On Bedanug/Posession Island on 22 August 1770, Captain James Cook ‘hoisted the English colours’ and "took possession of the whole eastern coast" of Australia on behalf King George the Third.
HistoryThe Kaurareg people are the traditional owners of Beganug. The island is located in the Torres Strait Islands group off the north coast Queensland and became known as Possesion Island after the landing of Captain Cook on 22 August 1770.

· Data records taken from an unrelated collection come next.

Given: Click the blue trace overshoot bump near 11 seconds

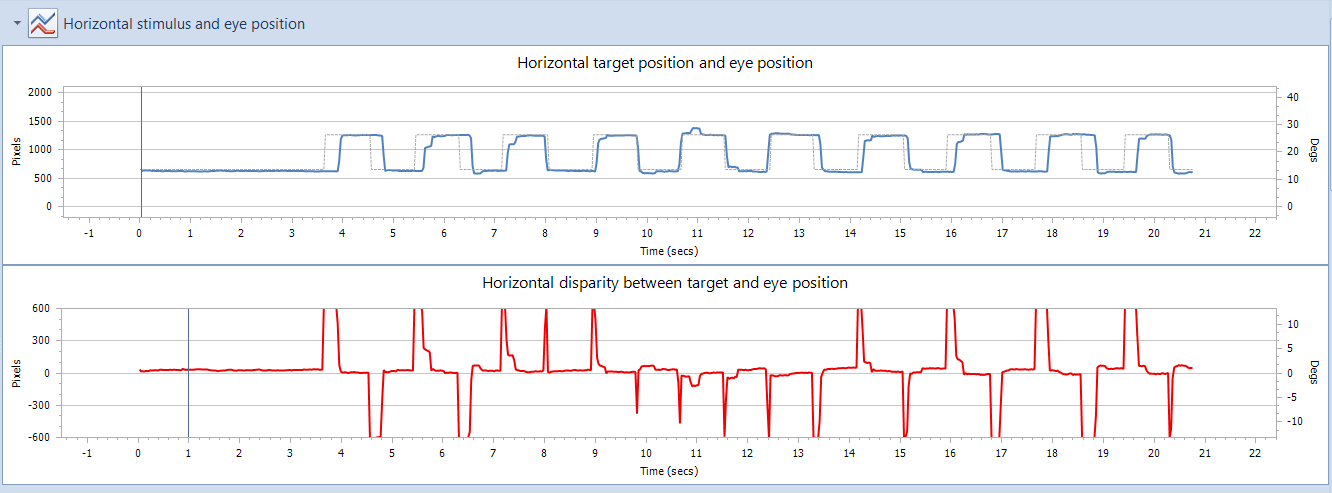Looking at the screenshot, I should 696,129.
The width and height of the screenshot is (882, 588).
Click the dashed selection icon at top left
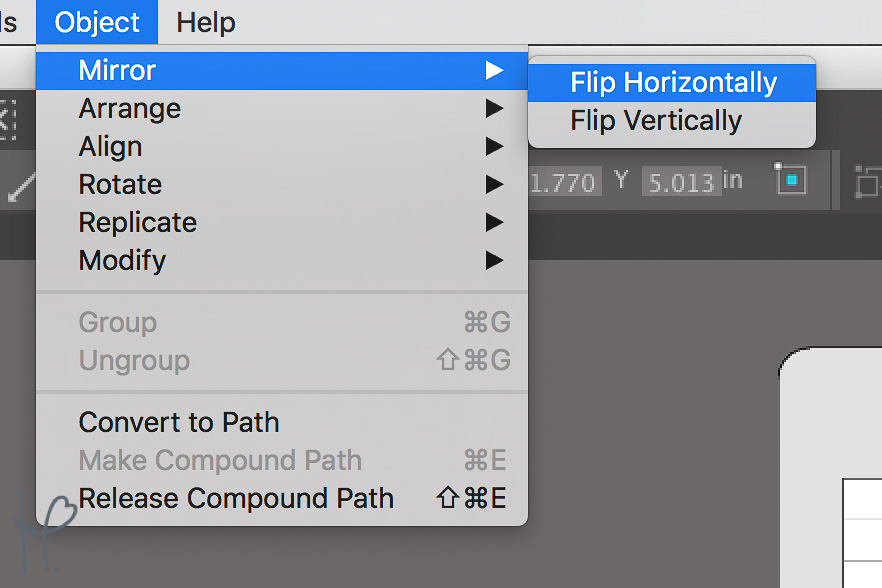7,119
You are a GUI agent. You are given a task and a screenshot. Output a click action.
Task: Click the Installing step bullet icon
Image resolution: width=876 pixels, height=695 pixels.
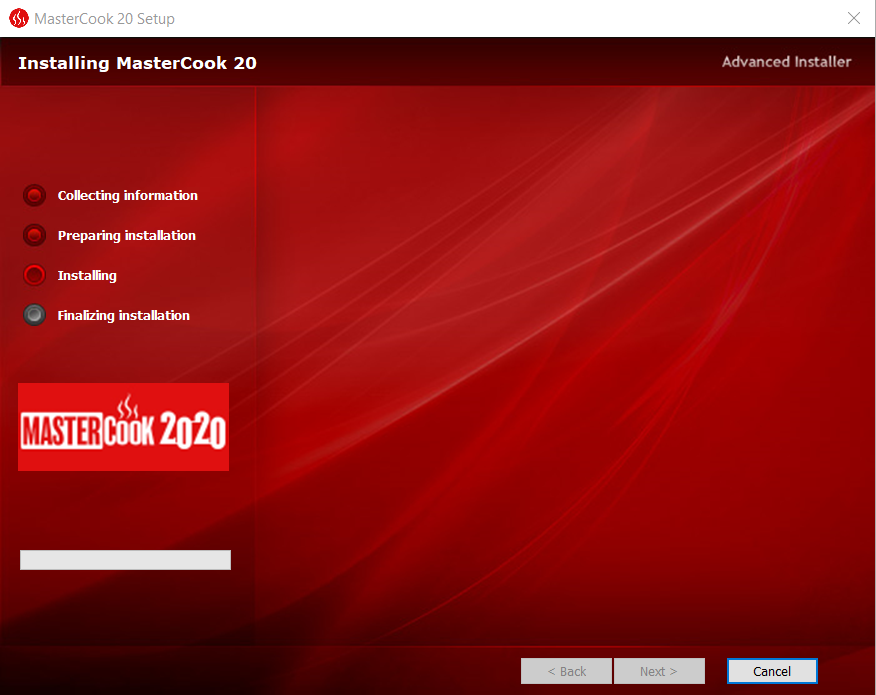pos(34,275)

Euan Macleod’s painting is a response to a trip to Bedanug/Possession Island – the site where Cook ‘took possession’ of the east coast of Australia on behalf of the British monarchy. The island is presented from different perspectives in time and space, with scenes and forms that do not fit neatly together so that we try to find resolution from the multiple points of view. Downcast figures travel to the island laden with literal and metaphorical baggage. Their ‘possession’ of the land is implied by the Union Jack painting which is subtly mirrored by diagonal lines radiating out from the work’s centre. Macleod interweaves his own experience as an immigrant from New Zealand with reflections on Cook’s voyage to consider how we bring with us our own baggage, and the difficulties of adjusting to a different environment. Macleod shows us that this is a story that needs to be understood from multiple perspectives.
This work by Euan Macleod was produced for East Coast Encounter, a multi-arts initiative involving Australian Indigenous and non-Indigenous artists, writers and songwriters to re-imagine the encounter by Lieutenant James Cook and his crew with Indigenous people in 1770.

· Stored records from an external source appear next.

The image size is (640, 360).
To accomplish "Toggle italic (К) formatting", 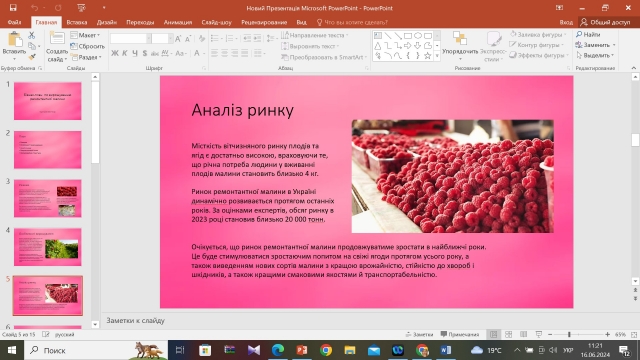I will (124, 53).
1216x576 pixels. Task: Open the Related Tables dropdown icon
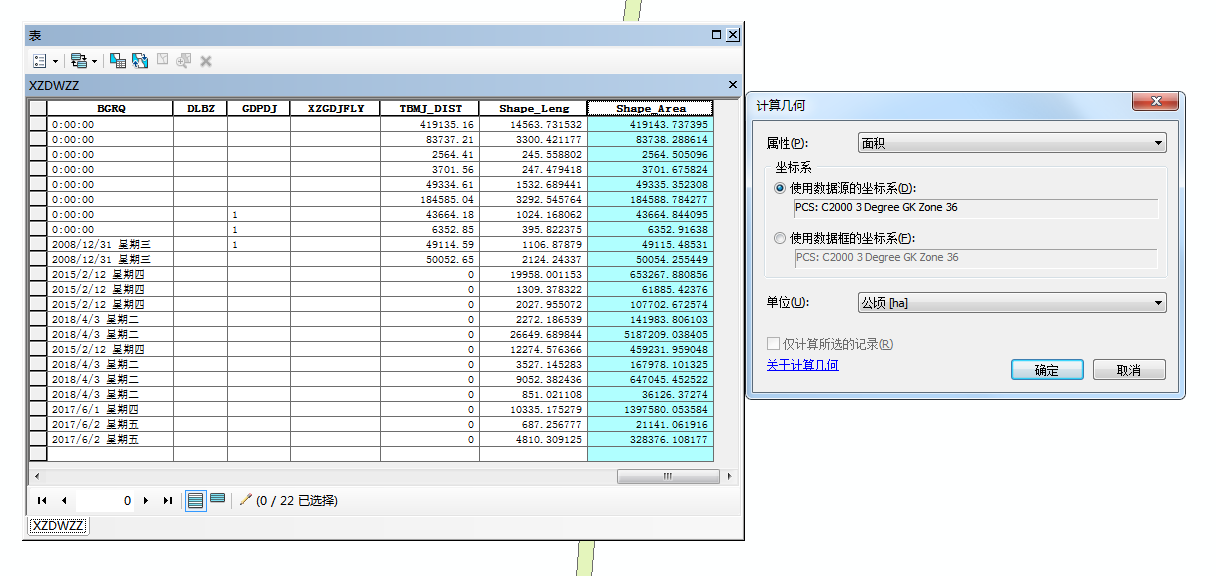click(79, 61)
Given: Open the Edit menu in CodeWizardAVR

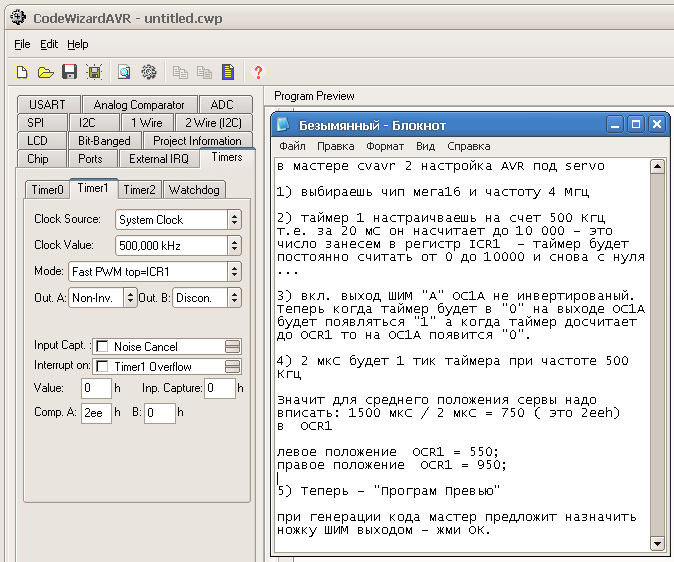Looking at the screenshot, I should pos(49,44).
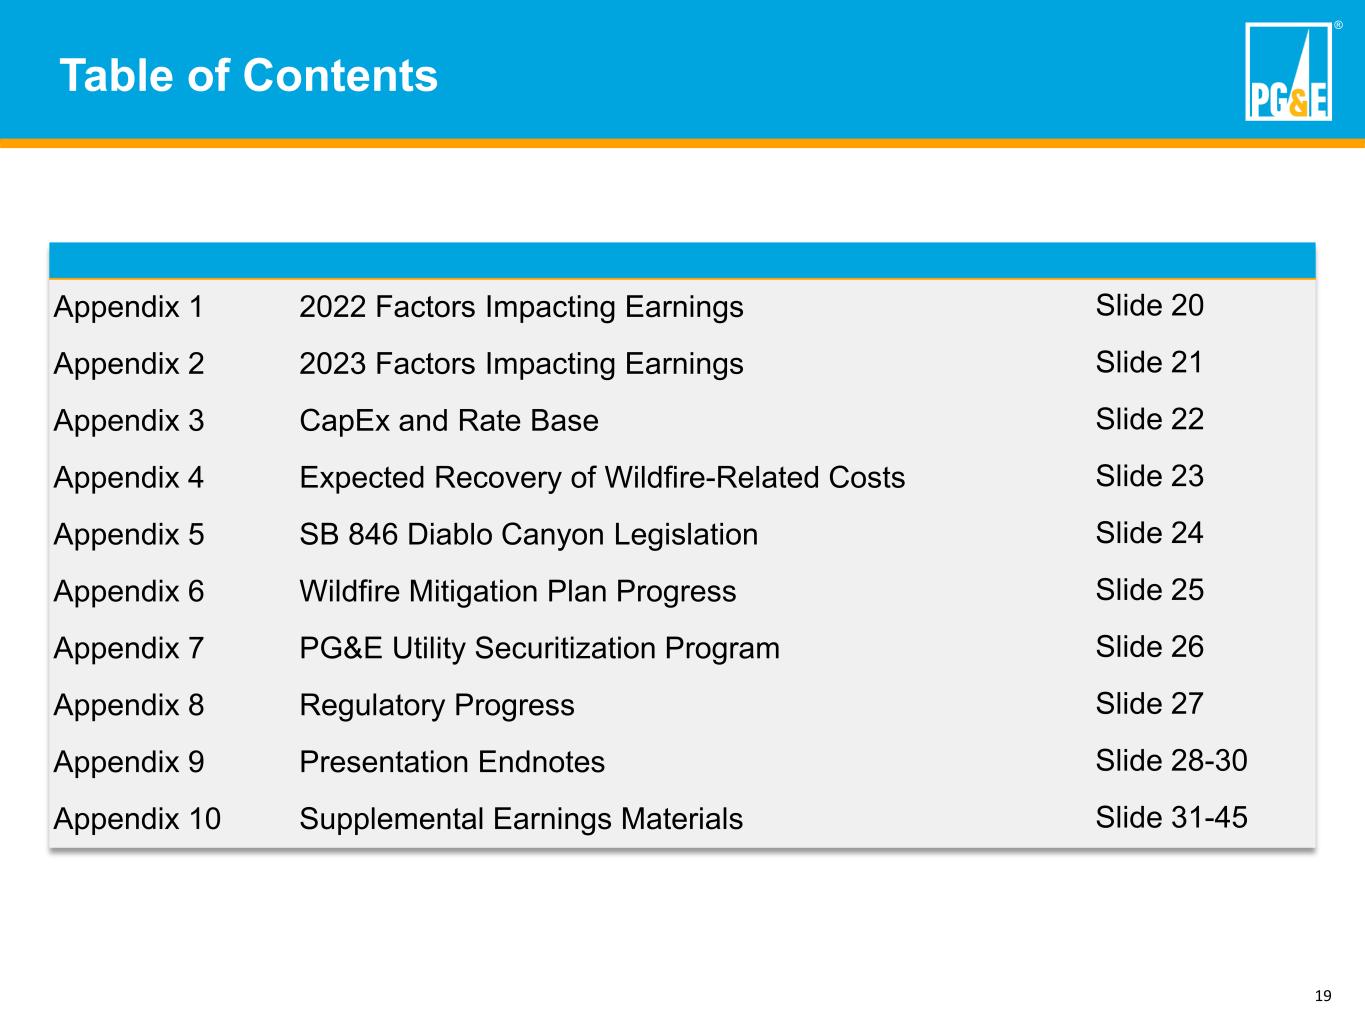Image resolution: width=1365 pixels, height=1024 pixels.
Task: Click 2023 Factors Impacting Earnings
Action: click(521, 364)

Cook's voyage along the Australian east coast has become central to national historical narratives. The East Coast Encounter project asked artists to re-envisage this seminal journey by imaginatively exploring moments of contact between two world views during these encounters. It also brought these events into the present by incorporating artists' reflections on their relevance today, and their responses to visits to significant contact locations. Topics such as encounter, impact, differing perspectives, nature and culture and views of country are investigated.
SignificanceThis painting by Euan Mcleod gives a contemporary perspective on first contact and the impact of European colonisation. The painting, as part of East Coast Encounters, is a voice in a shared story, re-imagined by Australian Indigenous and non-Indigenous artists, to encourage cultural dialogue and promote reconciliatory understanding.